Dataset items

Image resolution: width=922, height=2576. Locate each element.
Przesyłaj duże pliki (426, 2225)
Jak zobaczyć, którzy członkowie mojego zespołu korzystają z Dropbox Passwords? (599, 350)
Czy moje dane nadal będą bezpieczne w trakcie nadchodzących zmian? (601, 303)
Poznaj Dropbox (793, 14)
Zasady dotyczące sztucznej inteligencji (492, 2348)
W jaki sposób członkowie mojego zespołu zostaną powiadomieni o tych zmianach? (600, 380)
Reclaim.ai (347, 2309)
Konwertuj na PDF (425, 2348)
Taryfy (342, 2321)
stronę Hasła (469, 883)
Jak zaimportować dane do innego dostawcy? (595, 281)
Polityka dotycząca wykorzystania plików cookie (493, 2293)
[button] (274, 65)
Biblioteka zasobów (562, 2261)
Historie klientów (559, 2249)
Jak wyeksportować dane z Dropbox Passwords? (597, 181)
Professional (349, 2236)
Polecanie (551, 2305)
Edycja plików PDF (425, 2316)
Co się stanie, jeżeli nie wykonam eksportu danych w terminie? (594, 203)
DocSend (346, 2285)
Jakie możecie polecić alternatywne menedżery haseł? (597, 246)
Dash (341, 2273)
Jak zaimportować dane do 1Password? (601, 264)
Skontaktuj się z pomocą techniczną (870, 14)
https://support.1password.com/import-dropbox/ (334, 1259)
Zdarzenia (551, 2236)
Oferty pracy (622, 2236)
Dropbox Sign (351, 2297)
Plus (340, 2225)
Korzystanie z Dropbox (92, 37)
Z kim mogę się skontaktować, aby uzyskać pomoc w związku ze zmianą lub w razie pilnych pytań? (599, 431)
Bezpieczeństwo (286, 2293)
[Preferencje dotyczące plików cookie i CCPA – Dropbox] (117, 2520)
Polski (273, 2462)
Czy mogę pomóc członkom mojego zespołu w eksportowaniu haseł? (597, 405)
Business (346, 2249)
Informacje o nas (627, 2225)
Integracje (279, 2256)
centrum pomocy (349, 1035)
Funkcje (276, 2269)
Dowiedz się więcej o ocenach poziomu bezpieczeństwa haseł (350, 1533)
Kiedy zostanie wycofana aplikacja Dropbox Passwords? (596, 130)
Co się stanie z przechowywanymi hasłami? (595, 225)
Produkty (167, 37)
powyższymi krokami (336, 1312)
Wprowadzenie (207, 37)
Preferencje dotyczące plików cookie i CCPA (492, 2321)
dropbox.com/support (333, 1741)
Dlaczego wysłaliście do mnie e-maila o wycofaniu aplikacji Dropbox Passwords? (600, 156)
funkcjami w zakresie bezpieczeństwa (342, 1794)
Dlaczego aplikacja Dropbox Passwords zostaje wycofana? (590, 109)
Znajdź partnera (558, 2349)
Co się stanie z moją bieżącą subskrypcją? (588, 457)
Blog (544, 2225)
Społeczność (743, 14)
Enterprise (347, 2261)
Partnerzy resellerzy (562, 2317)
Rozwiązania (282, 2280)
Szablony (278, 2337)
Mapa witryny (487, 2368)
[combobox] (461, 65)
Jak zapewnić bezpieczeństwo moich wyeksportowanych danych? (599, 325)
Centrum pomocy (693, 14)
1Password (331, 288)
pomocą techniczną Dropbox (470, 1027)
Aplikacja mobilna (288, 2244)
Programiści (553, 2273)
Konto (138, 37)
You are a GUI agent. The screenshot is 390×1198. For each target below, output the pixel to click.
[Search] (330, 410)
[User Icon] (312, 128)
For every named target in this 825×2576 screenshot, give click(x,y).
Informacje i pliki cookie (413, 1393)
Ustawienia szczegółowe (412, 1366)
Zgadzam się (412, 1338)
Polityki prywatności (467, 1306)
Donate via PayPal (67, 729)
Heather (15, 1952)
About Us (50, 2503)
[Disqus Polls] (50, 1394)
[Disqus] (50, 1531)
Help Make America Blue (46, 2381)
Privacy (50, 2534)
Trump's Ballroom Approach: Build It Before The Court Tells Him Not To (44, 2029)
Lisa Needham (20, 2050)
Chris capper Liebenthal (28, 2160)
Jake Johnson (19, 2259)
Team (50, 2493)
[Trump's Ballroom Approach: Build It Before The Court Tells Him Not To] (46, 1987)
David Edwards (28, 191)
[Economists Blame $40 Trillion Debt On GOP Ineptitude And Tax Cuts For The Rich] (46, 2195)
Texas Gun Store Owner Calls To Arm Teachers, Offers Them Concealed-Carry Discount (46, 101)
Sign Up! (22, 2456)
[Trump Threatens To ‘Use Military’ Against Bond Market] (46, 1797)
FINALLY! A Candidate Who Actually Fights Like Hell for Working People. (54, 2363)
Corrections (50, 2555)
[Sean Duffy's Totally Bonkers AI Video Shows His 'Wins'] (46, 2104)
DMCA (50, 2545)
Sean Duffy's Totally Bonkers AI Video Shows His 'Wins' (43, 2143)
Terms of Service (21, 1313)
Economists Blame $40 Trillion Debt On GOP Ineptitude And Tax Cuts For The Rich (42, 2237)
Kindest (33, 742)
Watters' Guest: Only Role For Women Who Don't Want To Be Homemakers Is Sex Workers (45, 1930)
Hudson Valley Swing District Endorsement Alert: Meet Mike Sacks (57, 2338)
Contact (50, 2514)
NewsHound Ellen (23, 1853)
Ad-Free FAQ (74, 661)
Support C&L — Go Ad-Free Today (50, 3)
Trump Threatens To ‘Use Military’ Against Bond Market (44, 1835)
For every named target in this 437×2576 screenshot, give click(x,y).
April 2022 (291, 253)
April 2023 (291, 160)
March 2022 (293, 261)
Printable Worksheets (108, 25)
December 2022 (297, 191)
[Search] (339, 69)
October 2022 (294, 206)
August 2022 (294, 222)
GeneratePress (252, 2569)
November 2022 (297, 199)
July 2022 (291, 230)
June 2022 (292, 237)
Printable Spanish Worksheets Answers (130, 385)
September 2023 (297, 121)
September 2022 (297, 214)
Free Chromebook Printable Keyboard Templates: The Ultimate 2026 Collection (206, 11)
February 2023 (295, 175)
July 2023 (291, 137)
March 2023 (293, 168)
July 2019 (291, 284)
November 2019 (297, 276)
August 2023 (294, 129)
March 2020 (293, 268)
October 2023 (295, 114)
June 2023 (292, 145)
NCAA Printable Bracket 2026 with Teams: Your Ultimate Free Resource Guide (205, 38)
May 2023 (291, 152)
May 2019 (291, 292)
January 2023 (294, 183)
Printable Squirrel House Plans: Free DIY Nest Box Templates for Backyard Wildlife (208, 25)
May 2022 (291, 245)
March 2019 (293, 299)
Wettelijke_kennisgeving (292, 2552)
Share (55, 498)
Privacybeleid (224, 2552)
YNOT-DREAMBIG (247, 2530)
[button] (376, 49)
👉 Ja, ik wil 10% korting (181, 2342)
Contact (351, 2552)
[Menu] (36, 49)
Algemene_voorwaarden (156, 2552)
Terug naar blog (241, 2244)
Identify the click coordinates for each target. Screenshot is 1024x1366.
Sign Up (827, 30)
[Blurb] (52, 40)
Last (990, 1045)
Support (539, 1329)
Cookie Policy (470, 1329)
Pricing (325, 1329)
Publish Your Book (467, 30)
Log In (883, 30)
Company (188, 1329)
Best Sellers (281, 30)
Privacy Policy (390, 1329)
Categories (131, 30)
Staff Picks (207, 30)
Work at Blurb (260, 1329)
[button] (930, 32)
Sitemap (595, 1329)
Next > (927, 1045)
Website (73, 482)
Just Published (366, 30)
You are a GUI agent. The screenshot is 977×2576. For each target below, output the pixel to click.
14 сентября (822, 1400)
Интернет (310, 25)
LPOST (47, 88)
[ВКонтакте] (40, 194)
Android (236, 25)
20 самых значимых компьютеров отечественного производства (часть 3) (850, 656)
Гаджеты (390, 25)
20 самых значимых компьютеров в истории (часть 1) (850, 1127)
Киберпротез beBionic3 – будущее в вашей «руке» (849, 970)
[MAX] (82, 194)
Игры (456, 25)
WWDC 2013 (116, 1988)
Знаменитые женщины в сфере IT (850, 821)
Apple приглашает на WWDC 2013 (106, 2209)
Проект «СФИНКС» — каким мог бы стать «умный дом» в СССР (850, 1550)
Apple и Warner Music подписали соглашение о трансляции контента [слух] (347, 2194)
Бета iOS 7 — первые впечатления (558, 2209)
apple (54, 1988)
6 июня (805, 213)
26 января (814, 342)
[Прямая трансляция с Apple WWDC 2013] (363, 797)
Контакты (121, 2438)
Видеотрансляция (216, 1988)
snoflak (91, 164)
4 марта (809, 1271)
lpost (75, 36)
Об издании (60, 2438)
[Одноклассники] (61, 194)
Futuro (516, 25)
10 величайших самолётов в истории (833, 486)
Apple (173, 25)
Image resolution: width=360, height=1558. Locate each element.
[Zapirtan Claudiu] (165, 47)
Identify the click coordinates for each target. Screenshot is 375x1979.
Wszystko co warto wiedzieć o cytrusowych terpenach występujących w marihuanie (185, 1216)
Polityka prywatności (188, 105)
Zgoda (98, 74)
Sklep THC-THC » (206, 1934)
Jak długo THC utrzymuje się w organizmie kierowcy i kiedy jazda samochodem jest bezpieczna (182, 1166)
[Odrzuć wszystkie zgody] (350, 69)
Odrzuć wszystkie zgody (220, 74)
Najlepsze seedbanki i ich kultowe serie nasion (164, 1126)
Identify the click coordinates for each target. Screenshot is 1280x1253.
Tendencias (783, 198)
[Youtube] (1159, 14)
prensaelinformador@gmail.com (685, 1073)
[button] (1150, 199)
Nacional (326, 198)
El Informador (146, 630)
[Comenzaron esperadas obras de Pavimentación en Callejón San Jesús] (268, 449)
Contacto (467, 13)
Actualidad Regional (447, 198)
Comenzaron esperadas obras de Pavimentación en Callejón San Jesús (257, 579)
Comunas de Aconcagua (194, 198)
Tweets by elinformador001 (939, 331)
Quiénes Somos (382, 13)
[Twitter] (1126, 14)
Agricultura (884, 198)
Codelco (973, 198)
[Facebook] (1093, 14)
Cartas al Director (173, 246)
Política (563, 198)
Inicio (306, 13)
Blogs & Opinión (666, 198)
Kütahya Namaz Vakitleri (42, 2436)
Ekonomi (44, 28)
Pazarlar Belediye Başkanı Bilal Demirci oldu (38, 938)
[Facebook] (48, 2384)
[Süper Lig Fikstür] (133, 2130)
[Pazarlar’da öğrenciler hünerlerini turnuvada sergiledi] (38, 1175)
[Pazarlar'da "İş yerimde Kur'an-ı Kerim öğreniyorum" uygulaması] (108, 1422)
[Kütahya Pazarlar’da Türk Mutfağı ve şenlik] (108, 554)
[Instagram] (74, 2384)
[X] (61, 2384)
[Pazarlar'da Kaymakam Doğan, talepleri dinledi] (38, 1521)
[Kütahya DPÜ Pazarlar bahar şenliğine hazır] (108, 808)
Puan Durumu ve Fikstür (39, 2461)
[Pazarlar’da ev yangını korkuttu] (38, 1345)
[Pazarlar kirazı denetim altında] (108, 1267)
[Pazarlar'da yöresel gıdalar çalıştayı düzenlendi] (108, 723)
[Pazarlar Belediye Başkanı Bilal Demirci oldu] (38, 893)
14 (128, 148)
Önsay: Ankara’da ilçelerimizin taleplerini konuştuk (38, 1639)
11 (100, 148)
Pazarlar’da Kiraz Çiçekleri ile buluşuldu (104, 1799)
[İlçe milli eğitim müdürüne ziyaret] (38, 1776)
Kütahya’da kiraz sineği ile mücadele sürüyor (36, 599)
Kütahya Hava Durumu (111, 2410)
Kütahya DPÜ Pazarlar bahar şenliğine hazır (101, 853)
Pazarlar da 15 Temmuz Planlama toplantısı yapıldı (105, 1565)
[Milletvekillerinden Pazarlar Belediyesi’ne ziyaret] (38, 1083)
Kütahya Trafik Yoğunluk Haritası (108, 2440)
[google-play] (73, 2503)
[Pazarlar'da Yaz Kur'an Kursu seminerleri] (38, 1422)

→ **BRIEF**
In the records above, the line with "Co się stanie z przechowywanymi" marks the start and the line with "Privacy (50, 2534)" marks the end; copy that stretch exactly, both lines included, and nothing else.

→ **TASK SOLUTION**
Co się stanie z przechowywanymi hasłami? (595, 225)
Produkty (167, 37)
powyższymi krokami (336, 1312)
Wprowadzenie (207, 37)
Preferencje dotyczące plików cookie i CCPA (492, 2321)
dropbox.com/support (333, 1741)
Dlaczego wysłaliście do mnie e-maila o wycofaniu aplikacji Dropbox Passwords? (600, 156)
funkcjami w zakresie bezpieczeństwa (342, 1794)
Dlaczego aplikacja Dropbox Passwords zostaje wycofana? (590, 109)
Znajdź partnera (558, 2349)
Co się stanie z moją bieżącą subskrypcją? (588, 457)
Blog (544, 2225)
Społeczność (743, 14)
Enterprise (347, 2261)
Partnerzy resellerzy (562, 2317)
Rozwiązania (282, 2280)
Szablony (278, 2337)
Mapa witryny (487, 2368)
[combobox] (461, 65)
Jak zapewnić bezpieczeństwo moich wyeksportowanych danych? (599, 325)
Centrum pomocy (693, 14)
1Password (331, 288)
pomocą techniczną Dropbox (470, 1027)
Aplikacja mobilna (288, 2244)
Programiści (553, 2273)
Konto (138, 37)
You are a GUI agent. The screenshot is 390×1198. For each target below, output the pixel to click.
[Search] (330, 410)
[User Icon] (312, 128)
For every named target in this 825×2576 screenshot, give click(x,y).
Informacje i pliki cookie (413, 1393)
Ustawienia szczegółowe (412, 1366)
Zgadzam się (412, 1338)
Polityki prywatności (467, 1306)
Donate via PayPal (67, 729)
Heather (15, 1952)
About Us (50, 2503)
[Disqus Polls] (50, 1394)
[Disqus] (50, 1531)
Help Make America Blue (46, 2381)
Privacy (50, 2534)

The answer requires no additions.